It has been more than a dozen years since the Superior Court of Pennsylvania’s decision in Regency Investments, Inc. v. Inlander Ltd., 855 A.2d 75 (Pa. Super. 2004). In that case, the court concluded “that service of a notice of filing of claim under Pennsylvania’s Mechanic’s Lien Law must be made ‘in person by the sheriff to the extent practicable.’” Babich v. Buffalo Wild Wings, Slip. Op. No. 122 WDA 2016 (Pa. Super. Jan. 18, 2017) at p. 5, quoting, Regency Investments, 855 A.2d at 78.
Focusing on that language, the Superior Court in Babich, through an opinion crafted by the Honorable President Judge Emeritus, John T. Bender, held that because the claimant did not have the sheriff serve the notice of intent to file a mechanics’ lien and instead only sent the notice by United States First Class Mail, the claim and the complaint (amended) to enforce the claim were defective. Consequently, the Superior Court affirmed the trial court’s order sustaining the preliminary objections and dismissing the mechanics’ lien claim along with an amended complaint filed by the claimant in an effort to address the asserted service deficiencies.
While this is a non-precedential decision and is among a growing number of such determinations made by the Superior Court, the potential impact of this decision is still remarkable and cannot be ignored. The Babich case may very well alter an already rapidly shifting landscape underlying the Pennsylvania Mechanics’ Lien Law of 1963, 49 P.S. §§ 1101-1902, as amended (the “Lien Law”). Unfortunately, the case is directly contrary to the statutory language of the Lien Law pertaining to notices of intent to file mechanics’ lien claims. Therefore, future case decisions will be needed to reconcile this apparent anomaly existing in the Lien Law lexicon.
The claimant was a subcontractor performing plumbing work in connection with the construction of a Buffalo Wild Wings restaurant. Claiming that he was owed a balance for labor and materials furnished to the project, “on September 11, 2014, Appellant sent a notice of intent to file a mechanics’ lien to the corporate office of Appellee via regular United States mail.” Babich, Slip. Op. at p. 1-2. Thereafter, on October 3, 2014, the subcontractor filed the actual mechanics’ lien claim in the Court of Common Pleas of Washington County, Pennsylvania. The Superior Court stated “[i]n the instant case, the trial court found that Appellant failed to obtain service of his notice of intent by the sheriff as required by Section 1502(c) [of the Lien Law].… Instead, Appellant only sent notice by United States, first class mail.” Slip Op. at p. 6.
Unfortunately, the entirety of this analysis did not mention Section 1501(b.1) of the Lien Law, stating as follows:
Time Period of Formal Notice. No claim by a subcontractor, whether for erection or construction or for alterations or repairs, shall be valid unless, at least thirty (30) days before the same is filed, he shall have given to the owner a formal written notice of his intention to file a claim, except that such notice shall not be required where the claim is filed pursuant to a rule to do so as provided by section .

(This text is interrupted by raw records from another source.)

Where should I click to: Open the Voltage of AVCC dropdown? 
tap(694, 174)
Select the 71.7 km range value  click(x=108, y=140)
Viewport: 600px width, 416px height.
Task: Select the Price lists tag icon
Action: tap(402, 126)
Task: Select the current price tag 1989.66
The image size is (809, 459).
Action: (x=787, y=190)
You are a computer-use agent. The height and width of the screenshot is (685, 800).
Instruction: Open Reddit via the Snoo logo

Section 1501 (d) of the Lien Law then goes on to state the following:
Service of notice. The notice provided by this section may be served by first class, registered or certified mail on the owner or his agent or by an adult in the same manner as a writ of summons in assumpsit, or if service cannot be so made then by posting upon a conspicuous public part of the improvement.
The language of the opinion in Babich indicates that the focus of the discussion was on the notice of intent to file a mechanics’ lien claim (as opposed to service of the lien claim itself, the actual subject of the decision in Regency Investments). If, in fact, the Superior Court was discussing the notice of intent and the service of it as the basis for dismissal of this mechanics’ lien claim, then a conflict now exists between the Babich decision and the clear language of Section 1501 of the Lien Law.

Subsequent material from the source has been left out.